● Directions
(a) In the article on civilian deaths during Operation Epic Fury, rewrite the stretch from "TEHRAN — Twenty" through "by Sunday evening.", replacing "hospitalized" with "in the hospital".
(b) According to the article on civilian deaths during Operation Epic Fury, which two foundational principles for military operations does international humanitarian law establish?

● Text block
------------------------------------------------------------------------

Twenty More Civilians Dead on Day Three. The Moral Ledger of Operation Epic Fury Is Getting Harder to Balance.

TEHRAN — Twenty more Iranian civilians were killed in Tehran’s Niloofar Square on March 2, the third day of Operation Epic Fury, according to Al Jazeera’s live casualty tracker. The previous day’s death toll from the strike on a girls’ elementary school in Minab had risen to 148, with 95 people still hospitalized. Iran’s Red Crescent Society reported explosions near hospitals in Tehran and near its own Peace Building. The Iranian government’s overall civilian death toll, as tracked by Al Jazeera, stood at 201 killed and 747 injured within Iran by Sunday evening.

The US-based Human Rights Activists News Agency offered a dramatically higher estimate: 7,000 dead across all strikes. The Iranian government’s own figure of 3,117 was more conservative but still catastrophic. President Trump’s administration cited a figure of 32,000 — a number that, if accurate, would make Operation Epic Fury one of the deadliest military strikes in the history of modern warfare by casualty count, and which human rights organizations have described as an implausible overcount that may serve to dramatically inflate the strategic significance of the operation.
The civilian death toll — whatever its ultimate verified number — activates a moral and legal framework that does not disappear because the objectives are strategically compelling.
International humanitarian law, codified in the Geneva Conventions and their Additional Protocols, establishes two foundational principles for the conduct of military operations: distinction — the obligation to distinguish between military targets and civilians — and proportionality — the requirement that the anticipated civilian harm not be excessive relative to the concrete military advantage expected.

------------------------------------------------------------------------

● Extracted material
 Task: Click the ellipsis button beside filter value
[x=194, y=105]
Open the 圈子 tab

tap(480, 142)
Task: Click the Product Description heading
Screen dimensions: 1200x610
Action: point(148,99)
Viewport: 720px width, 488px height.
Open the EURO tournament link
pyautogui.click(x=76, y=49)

------------------------------------------------------------------------

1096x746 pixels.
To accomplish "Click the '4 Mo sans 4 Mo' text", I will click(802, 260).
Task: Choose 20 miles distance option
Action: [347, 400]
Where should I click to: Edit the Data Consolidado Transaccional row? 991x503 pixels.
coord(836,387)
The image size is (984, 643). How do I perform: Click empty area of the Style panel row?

------------------------------------------------------------------------

● Your written answers
(a)
TEHRAN — Twenty more Iranian civilians were killed in Tehran’s Niloofar Square on March 2, the third day of Operation Epic Fury, according to Al Jazeera’s live casualty tracker. The previous day’s death toll from the strike on a girls’ elementary school in Minab had risen to 148, with 95 people still in the hospital. Iran’s Red Crescent Society reported explosions near hospitals in Tehran and near its own Peace Building. The Iranian government’s overall civilian death toll, as tracked by Al Jazeera, stood at 201 killed and 747 injured within Iran by Sunday evening.

(b) Distinction and proportionality.